Codex Gigas, also known as the Devil's Bible — a medieval manuscript said to have been written 800 years ago with the devil's help — has returned to Prague after an absence of 359 years. And Czechs were eager to see it, officials said Friday.



The priceless piece, considered the biggest medieval book, was taken from the Prague Castle by Swedish troops at the end of the Thirty Years' War in 1648. It is in Prague on loan from Sweden's Royal Library in Stockholm.

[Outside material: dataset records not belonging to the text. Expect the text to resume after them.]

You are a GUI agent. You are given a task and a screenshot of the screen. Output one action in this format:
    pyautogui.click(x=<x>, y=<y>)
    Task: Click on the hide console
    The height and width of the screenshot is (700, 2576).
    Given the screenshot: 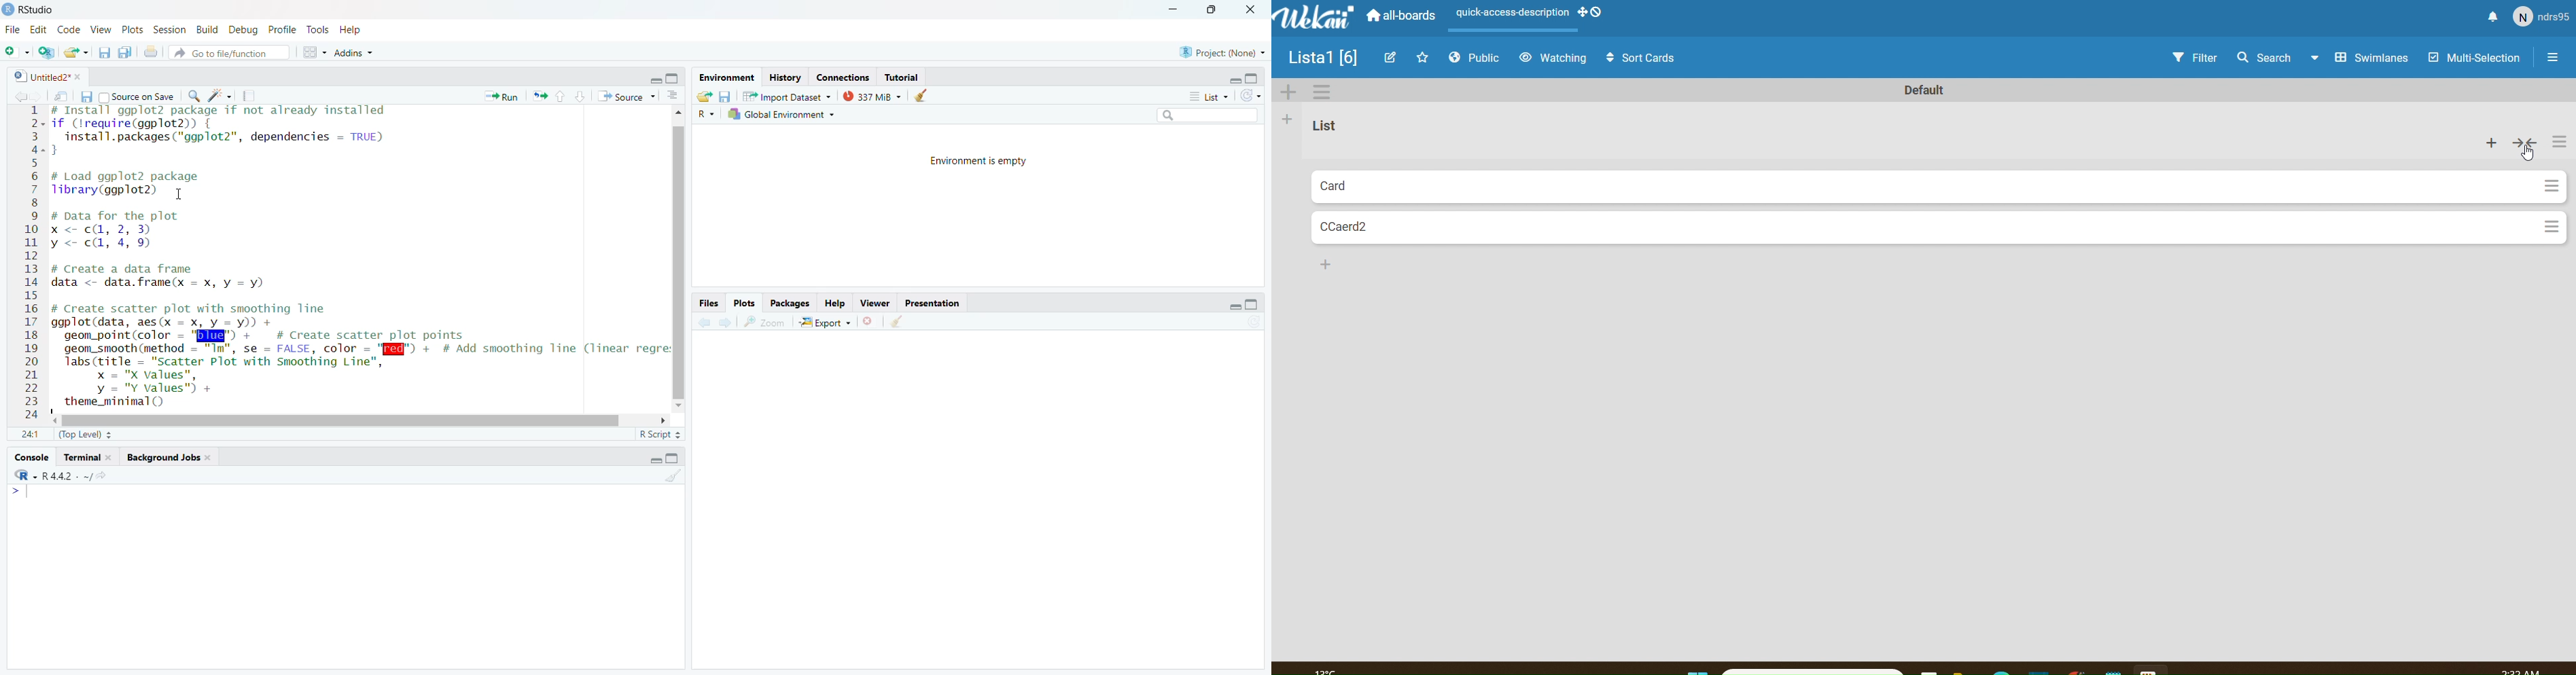 What is the action you would take?
    pyautogui.click(x=674, y=457)
    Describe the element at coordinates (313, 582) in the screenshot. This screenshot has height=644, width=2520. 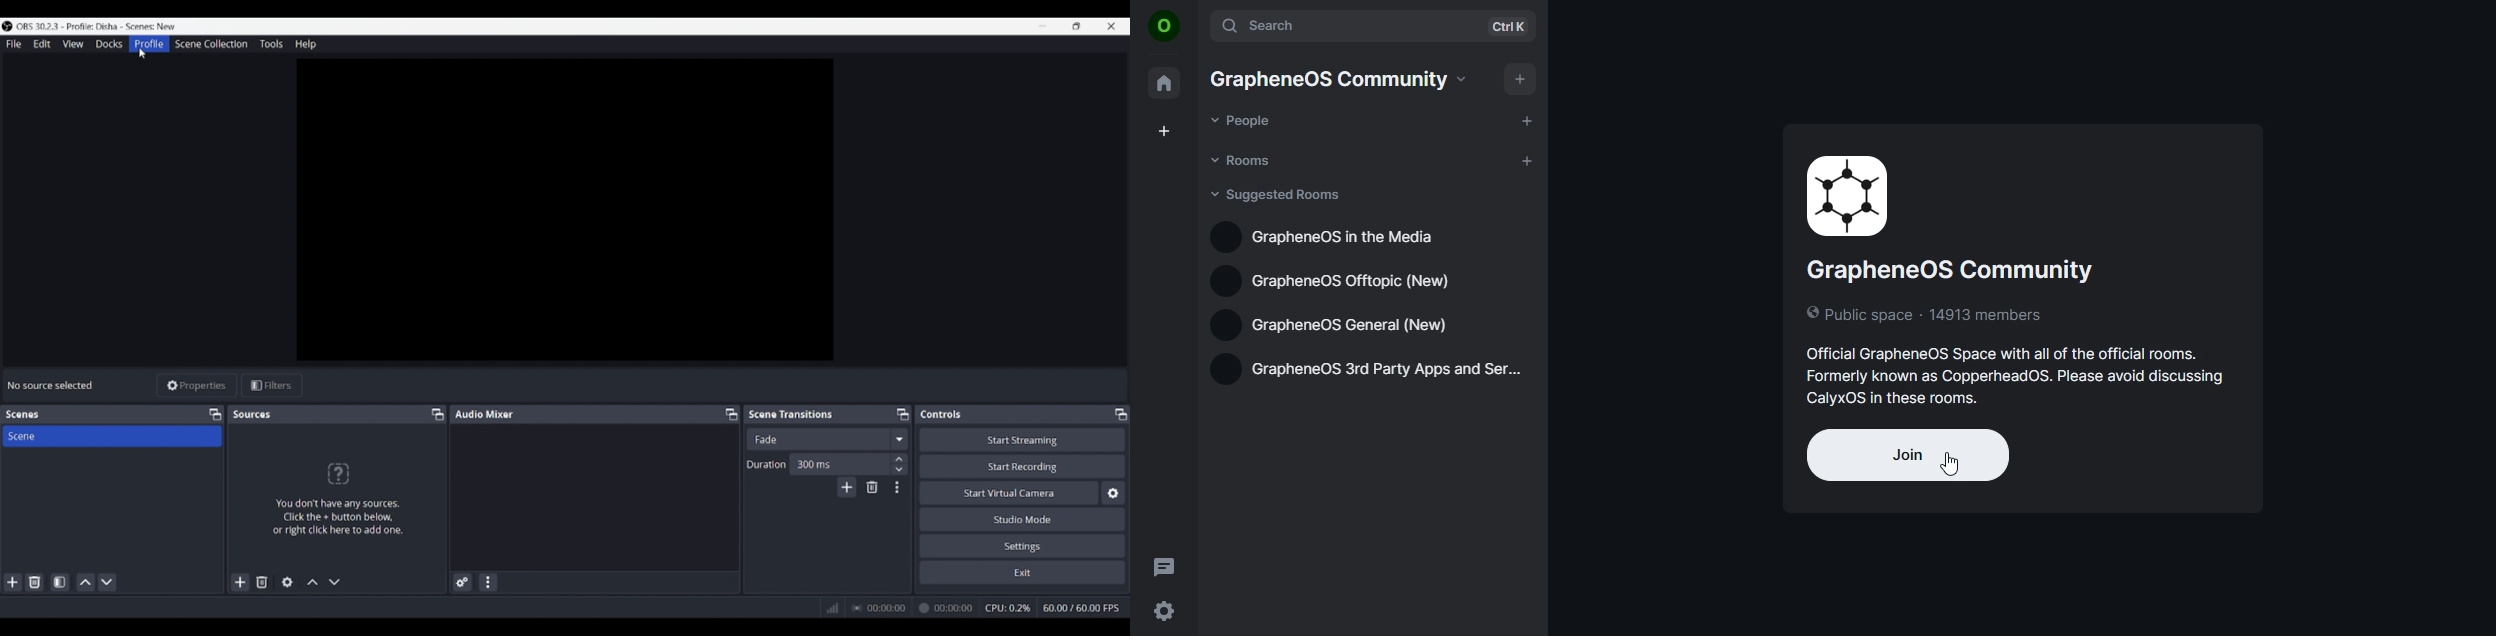
I see `Move source up` at that location.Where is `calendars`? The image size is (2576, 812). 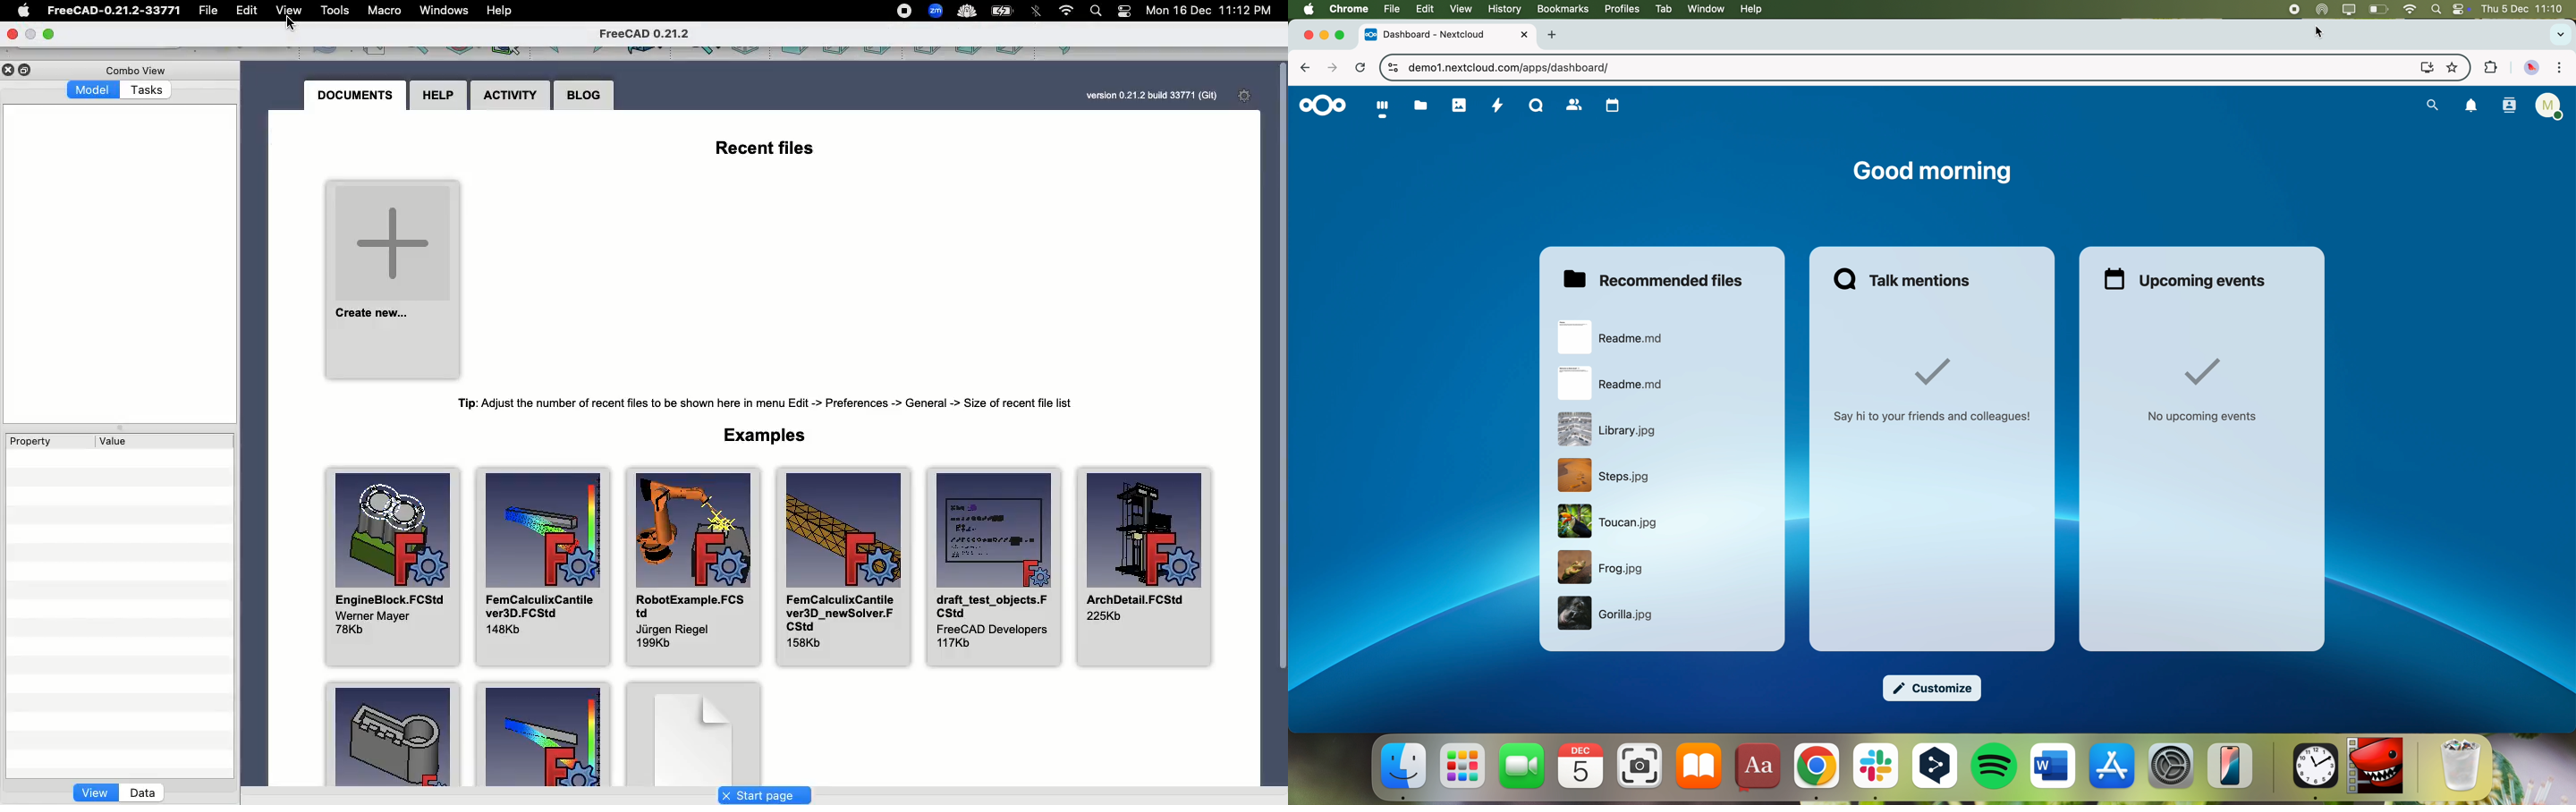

It was put on display under high security at the Czech National Library. 


Its return to
Prague for Sept 20 — Jan 6 exhibition was made possible after years of negotiations between Czech and Swedish diplomats, National Library spokeswoman Katerina Novakova said. "We expected big interest from the public," Novakova said. "Now, we are 100% full." 

Only 60 people per hour can enter an air-conditioned room in the library's medieval complex in downtown
Prague for a 10-minutes look at the manuscript, which is inside a specially designed, unbreakable case, she said. According to myth, a Benedictine monk promised to write the book overnight to atone for his sins. When he realized the task was impossible, he asked the devil for help.

The manuscript was likely written by one monk from the Benedictine monastery in Podlazice located some 100 kilometers (65 miles) east of Prague sometime at the beginning of the 13th century, said Zdenek Uhlir, a specialist on medieval manuscripts at the National Library.